• Action item: Extract all of the entries and set them down verbatim.

• Listed entries:

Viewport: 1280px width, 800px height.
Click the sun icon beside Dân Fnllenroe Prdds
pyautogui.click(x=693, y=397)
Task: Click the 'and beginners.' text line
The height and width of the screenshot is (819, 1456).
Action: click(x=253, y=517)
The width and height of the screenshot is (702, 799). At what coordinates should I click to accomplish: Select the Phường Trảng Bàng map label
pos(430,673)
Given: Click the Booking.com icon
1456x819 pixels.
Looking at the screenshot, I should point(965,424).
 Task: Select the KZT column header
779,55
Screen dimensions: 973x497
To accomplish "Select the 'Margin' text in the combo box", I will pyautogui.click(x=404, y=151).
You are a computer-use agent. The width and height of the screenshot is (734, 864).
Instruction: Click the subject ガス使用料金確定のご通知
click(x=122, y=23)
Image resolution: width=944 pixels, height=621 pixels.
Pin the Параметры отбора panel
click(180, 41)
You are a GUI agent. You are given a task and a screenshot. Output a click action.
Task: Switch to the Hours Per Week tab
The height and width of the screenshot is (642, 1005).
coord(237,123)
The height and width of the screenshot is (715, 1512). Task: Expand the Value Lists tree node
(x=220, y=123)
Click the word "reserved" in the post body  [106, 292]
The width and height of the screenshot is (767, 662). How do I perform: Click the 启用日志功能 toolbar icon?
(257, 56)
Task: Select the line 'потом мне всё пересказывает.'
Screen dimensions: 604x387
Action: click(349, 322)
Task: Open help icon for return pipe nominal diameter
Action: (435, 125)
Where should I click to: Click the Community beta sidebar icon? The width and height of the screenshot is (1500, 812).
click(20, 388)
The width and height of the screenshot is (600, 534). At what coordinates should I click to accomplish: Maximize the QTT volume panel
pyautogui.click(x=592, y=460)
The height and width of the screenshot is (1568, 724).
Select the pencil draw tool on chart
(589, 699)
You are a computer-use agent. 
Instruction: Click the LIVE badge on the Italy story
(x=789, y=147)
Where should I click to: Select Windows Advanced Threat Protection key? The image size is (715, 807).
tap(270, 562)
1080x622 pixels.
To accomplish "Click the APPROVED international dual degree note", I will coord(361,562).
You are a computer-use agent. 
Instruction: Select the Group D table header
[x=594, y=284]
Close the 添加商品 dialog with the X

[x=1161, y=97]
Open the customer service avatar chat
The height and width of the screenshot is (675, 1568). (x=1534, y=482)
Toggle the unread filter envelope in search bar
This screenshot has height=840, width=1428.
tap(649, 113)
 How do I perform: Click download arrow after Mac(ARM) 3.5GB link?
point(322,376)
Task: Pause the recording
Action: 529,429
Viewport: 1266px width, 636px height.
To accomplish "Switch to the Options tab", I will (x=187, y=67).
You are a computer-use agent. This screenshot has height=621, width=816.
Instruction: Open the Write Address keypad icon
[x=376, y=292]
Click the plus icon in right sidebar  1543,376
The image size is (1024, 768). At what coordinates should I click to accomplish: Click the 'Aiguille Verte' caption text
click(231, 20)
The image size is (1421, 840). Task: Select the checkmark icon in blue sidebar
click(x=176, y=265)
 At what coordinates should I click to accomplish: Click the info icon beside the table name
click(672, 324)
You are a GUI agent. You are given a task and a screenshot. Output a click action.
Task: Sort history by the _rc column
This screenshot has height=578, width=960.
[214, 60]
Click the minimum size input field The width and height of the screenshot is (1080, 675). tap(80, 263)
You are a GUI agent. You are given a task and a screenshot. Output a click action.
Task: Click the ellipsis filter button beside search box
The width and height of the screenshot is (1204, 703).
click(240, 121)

• Exercise result:
Viewport: 1280px width, 800px height.
Click the sun icon beside Dân Fnllenroe Prdds
pyautogui.click(x=693, y=397)
Task: Click the 'and beginners.' text line
The height and width of the screenshot is (819, 1456).
Action: click(x=253, y=517)
The width and height of the screenshot is (702, 799). At what coordinates should I click to accomplish: Select the Phường Trảng Bàng map label
pos(430,673)
Given: Click the Booking.com icon
1456x819 pixels.
Looking at the screenshot, I should point(965,424).
 Task: Select the KZT column header
779,55
Screen dimensions: 973x497
To accomplish "Select the 'Margin' text in the combo box", I will pyautogui.click(x=404, y=151).
You are a computer-use agent. The width and height of the screenshot is (734, 864).
Instruction: Click the subject ガス使用料金確定のご通知
click(x=122, y=23)
Image resolution: width=944 pixels, height=621 pixels.
Pin the Параметры отбора panel
click(180, 41)
You are a GUI agent. You are given a task and a screenshot. Output a click action.
Task: Switch to the Hours Per Week tab
The height and width of the screenshot is (642, 1005).
coord(237,123)
The height and width of the screenshot is (715, 1512). Task: Expand the Value Lists tree node
(x=220, y=123)
Click the word "reserved" in the post body  [106, 292]
The width and height of the screenshot is (767, 662). How do I perform: Click the 启用日志功能 toolbar icon?
(257, 56)
Task: Select the line 'потом мне всё пересказывает.'
Screen dimensions: 604x387
Action: click(349, 322)
Task: Open help icon for return pipe nominal diameter
Action: (435, 125)
Where should I click to: Click the Community beta sidebar icon? The width and height of the screenshot is (1500, 812).
click(20, 388)
The width and height of the screenshot is (600, 534). At what coordinates should I click to accomplish: Maximize the QTT volume panel
pyautogui.click(x=592, y=460)
The height and width of the screenshot is (1568, 724).
Select the pencil draw tool on chart
(589, 699)
You are a computer-use agent. 
Instruction: Click the LIVE badge on the Italy story
(x=789, y=147)
Where should I click to: Select Windows Advanced Threat Protection key? The image size is (715, 807).
tap(270, 562)
1080x622 pixels.
To accomplish "Click the APPROVED international dual degree note", I will coord(361,562).
You are a computer-use agent. 
Instruction: Select the Group D table header
[x=594, y=284]
Close the 添加商品 dialog with the X

[x=1161, y=97]
Open the customer service avatar chat
The height and width of the screenshot is (675, 1568). (x=1534, y=482)
Toggle the unread filter envelope in search bar
This screenshot has height=840, width=1428.
tap(649, 113)
 How do I perform: Click download arrow after Mac(ARM) 3.5GB link?
point(322,376)
Task: Pause the recording
Action: 529,429
Viewport: 1266px width, 636px height.
To accomplish "Switch to the Options tab", I will (x=187, y=67).
You are a computer-use agent. This screenshot has height=621, width=816.
Instruction: Open the Write Address keypad icon
[x=376, y=292]
Click the plus icon in right sidebar  1543,376
The image size is (1024, 768). At what coordinates should I click to accomplish: Click the 'Aiguille Verte' caption text
click(231, 20)
The image size is (1421, 840). Task: Select the checkmark icon in blue sidebar
click(x=176, y=265)
 At what coordinates should I click to accomplish: Click the info icon beside the table name
click(672, 324)
You are a GUI agent. You are given a task and a screenshot. Output a click action.
Task: Sort history by the _rc column
This screenshot has height=578, width=960.
[214, 60]
Click the minimum size input field The width and height of the screenshot is (1080, 675). tap(80, 263)
You are a GUI agent. You are given a task and a screenshot. Output a click action.
Task: Click the ellipsis filter button beside search box
The width and height of the screenshot is (1204, 703).
click(240, 121)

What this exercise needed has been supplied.